BEGIN

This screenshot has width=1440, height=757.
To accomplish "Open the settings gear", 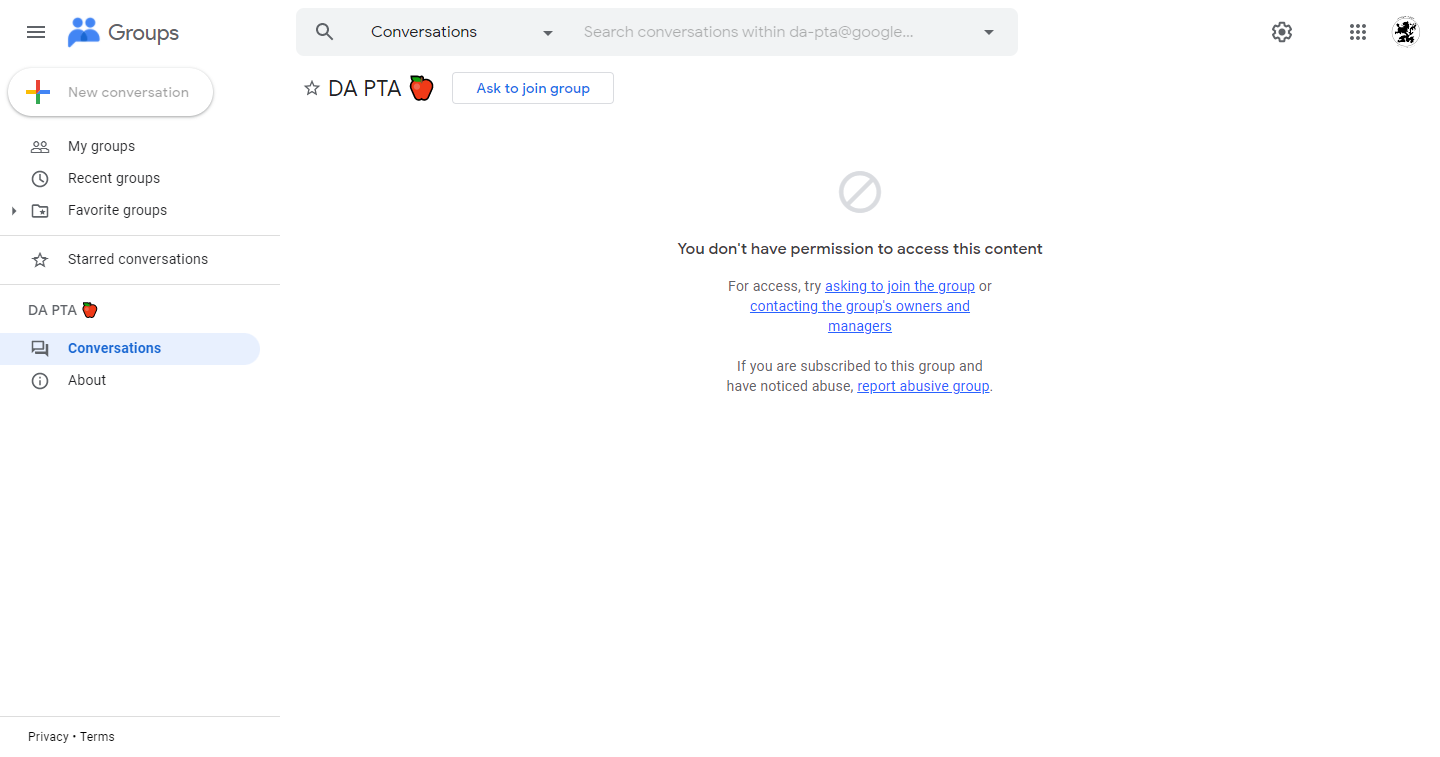I will (1282, 32).
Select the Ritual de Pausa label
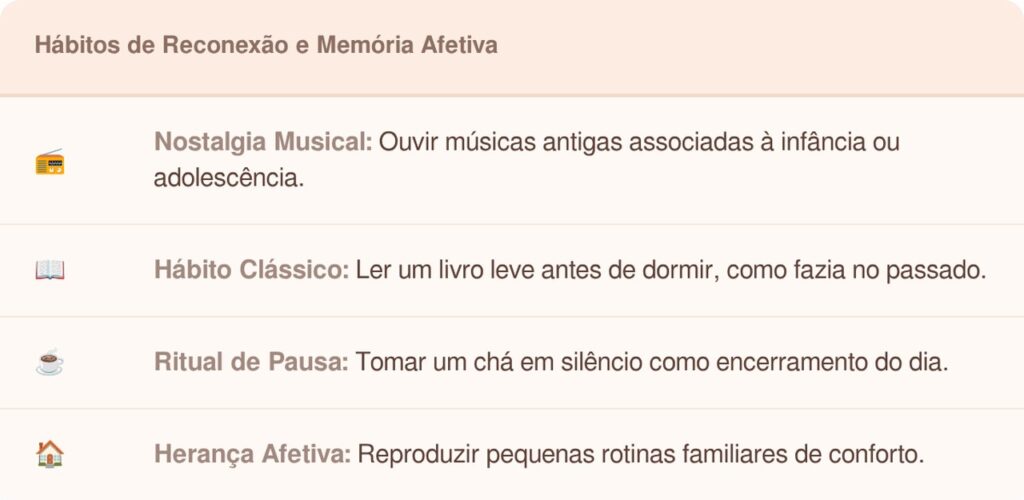 click(251, 362)
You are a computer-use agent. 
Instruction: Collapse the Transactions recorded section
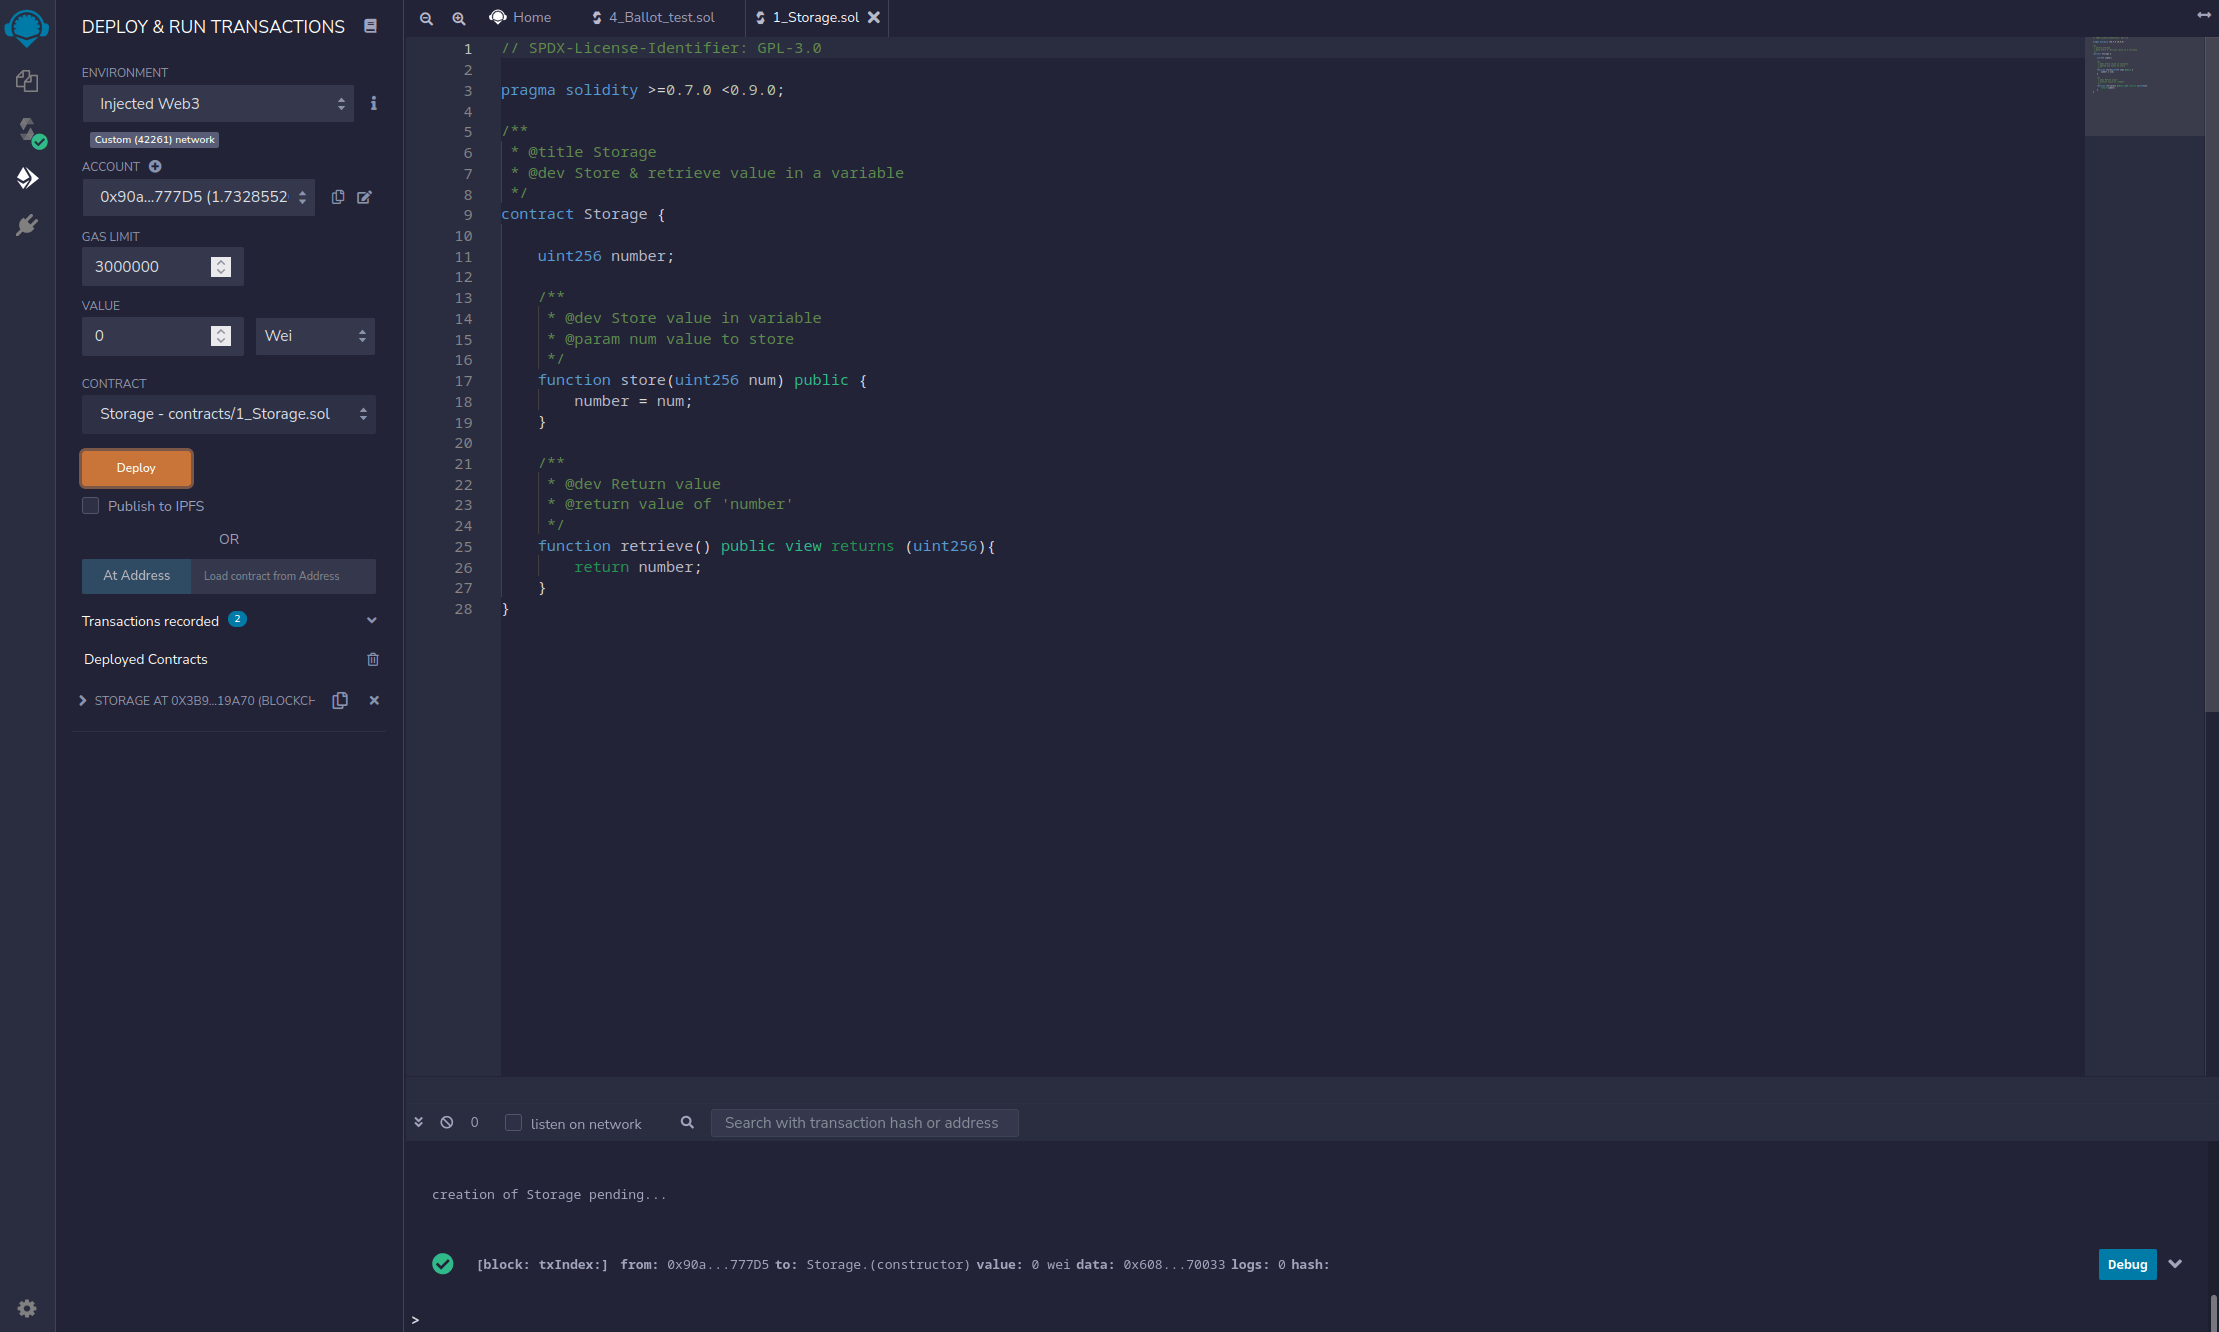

END

» **The exercise**
Retype the listing, starting with the line that contains "You are a computer-use agent." and going on through the end of the listing. Leave the pictures out.

» **Result below**
You are a computer-use agent. 
Instruction: Collapse the Transactions recorded section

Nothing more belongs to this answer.